J Virol 2007 Jun;81(12):6605-1

Herpes Simplex Virus Latency-Associated Transcript (LAT) Sequence Downstream of the Promoter Influences Type-Specific Reactivation and Viral Neurotropism.

Bertke AS, Patel A, Krause PR

Krause PR (reprint author), CBER, FDA, HFM-457,29 Lincoln Dr, Bethesda, MD 20892 USA CBER, FDA, Bethesda, MD 20892 USA Uniformed Serv Univ Hlth Sci, Bethesda, MD 20814 USA

Herpes simplex virus (HSV) establishes latency in sensory nerve ganglia during acute infection and may later periodically reactivate to cause recurrent disease. HSV-1 reactivates more efficiently from trigeminal ganglia while HSV-2 reactivates more efficiently from lumbosacral dorsal root ganglia (DRG) to cause recurrent orofacial and genital herpes, respectively. In a previous study, a chimeric HSV-2 virus that expressed the latency-associated transcript (LAT) from HSV-1 reactivated similarly to wild type HSV-1, suggesting that the LAT influences the type-specific reactivation phenotype of HSV-2. To further define the LAT region essential for type-specific reactivation, we constructed additional chimeric HSV-2 viruses by replacing the HSV-2 LAT promoter (HSV2-LAT-P1) or 2.5 kb of the HSV-2 LAT sequence (HSV2-LAT-S1) with the corresponding regions from HSV-1. HSV2-LAT-S1 was impaired for reactivation in the guinea pig genital model, while its rescuant and HSV2-LAT-P1 reactivated with a wild type HSV-2 phenotype. Moreover, recurrences of HSV-2-LAT-S1 were frequently fatal, in contrast to the relatively mild recurrences of the other viruses.

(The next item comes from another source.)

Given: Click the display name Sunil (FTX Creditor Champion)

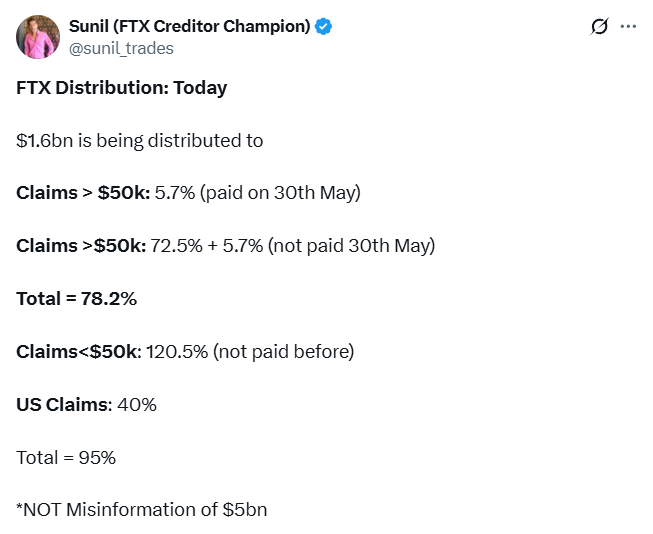Looking at the screenshot, I should tap(189, 27).
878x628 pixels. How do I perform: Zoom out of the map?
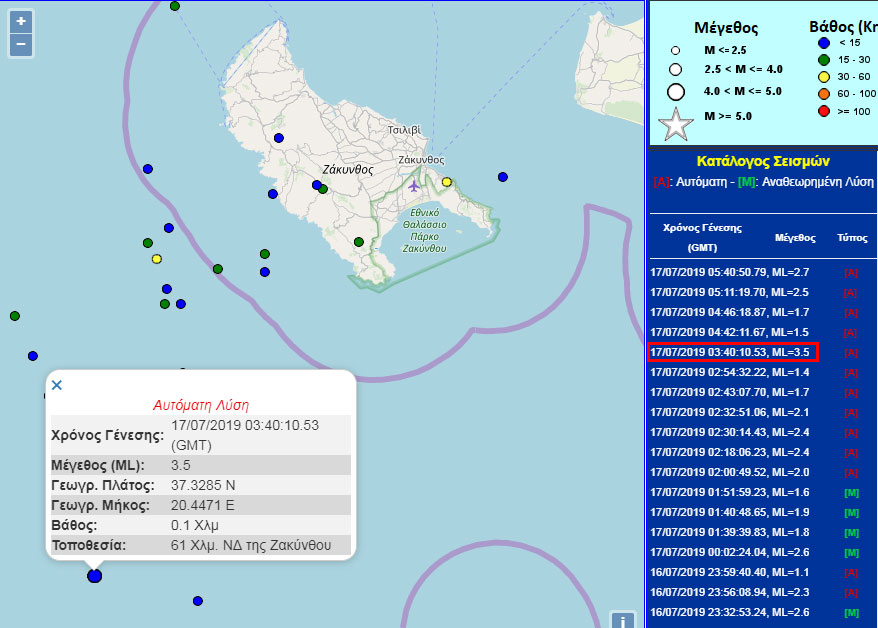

During recurrences, HSV2-LAT-S1 DNA increased more in the sacral cord than in the DRG over latent levels compared to its rescuant or HSV-2. Thus, the LAT sequence region, not the LAT promoter region, provides essential elements for type-specific reactivation of HSV-2 and also plays a role in viral neurotropism. HSV-1 DNA, as quantified by real-time PCR, was more abundant in the lumbar spinal cord, while HSV-2 DNA was more abundant in the sacral spinal cord, which may provide insights into the mechanism for type-specific reactivation and different patterns of CNS infection of HSV-1 and HSV-2.